Pixel coordinate grounding data:
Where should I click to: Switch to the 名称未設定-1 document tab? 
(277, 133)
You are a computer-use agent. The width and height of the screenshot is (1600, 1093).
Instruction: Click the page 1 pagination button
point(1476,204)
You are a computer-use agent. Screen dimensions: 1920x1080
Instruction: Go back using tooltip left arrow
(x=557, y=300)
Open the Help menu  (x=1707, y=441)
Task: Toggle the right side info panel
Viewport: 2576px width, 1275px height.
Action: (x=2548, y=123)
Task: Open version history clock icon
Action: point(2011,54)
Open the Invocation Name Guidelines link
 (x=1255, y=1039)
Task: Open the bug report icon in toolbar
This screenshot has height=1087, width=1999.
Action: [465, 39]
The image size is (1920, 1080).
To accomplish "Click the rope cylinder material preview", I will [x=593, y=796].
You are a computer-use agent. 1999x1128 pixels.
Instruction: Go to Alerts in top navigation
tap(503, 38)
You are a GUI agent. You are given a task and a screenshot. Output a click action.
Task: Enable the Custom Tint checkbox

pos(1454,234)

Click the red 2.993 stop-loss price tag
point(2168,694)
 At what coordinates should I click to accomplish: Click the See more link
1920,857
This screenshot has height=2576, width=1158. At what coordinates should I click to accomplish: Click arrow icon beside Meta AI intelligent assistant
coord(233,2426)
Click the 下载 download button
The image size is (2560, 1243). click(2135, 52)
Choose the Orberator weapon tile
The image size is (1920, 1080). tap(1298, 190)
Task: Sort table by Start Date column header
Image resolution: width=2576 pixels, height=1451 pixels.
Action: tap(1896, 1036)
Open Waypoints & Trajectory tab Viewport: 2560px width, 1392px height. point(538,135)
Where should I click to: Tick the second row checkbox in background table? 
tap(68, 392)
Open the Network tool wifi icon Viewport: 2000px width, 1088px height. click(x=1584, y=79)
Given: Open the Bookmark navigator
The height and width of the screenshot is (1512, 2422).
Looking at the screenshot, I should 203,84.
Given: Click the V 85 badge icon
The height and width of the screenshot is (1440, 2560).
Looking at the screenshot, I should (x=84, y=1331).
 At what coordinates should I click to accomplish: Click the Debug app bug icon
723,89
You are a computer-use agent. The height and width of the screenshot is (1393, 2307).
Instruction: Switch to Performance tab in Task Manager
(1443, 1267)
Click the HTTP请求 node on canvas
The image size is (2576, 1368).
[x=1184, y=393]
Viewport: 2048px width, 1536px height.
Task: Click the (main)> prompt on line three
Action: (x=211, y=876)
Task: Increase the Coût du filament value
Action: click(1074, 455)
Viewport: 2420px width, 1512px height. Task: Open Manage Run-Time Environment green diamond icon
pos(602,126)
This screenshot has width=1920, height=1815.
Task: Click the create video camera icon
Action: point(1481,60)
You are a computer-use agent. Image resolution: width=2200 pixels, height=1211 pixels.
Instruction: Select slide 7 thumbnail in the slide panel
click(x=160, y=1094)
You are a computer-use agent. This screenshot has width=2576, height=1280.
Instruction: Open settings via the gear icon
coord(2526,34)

Work to be completed.
Looking through the data above, copy out each line in which the string "agent" occurs.

Reply.
You are a computer-use agent. The width and height of the screenshot is (1600, 1093).
You are a computer-use agent. Screen dimensions: 1920x1080
You are a computer-use agent. 1999x1128 pixels.
You are a GUI agent. You are given a task and a screenshot. Output a click action.
You are a computer-use agent. The height and width of the screenshot is (1393, 2307).
You are a computer-use agent. Image resolution: width=2200 pixels, height=1211 pixels.
You are a computer-use agent. This screenshot has width=2576, height=1280.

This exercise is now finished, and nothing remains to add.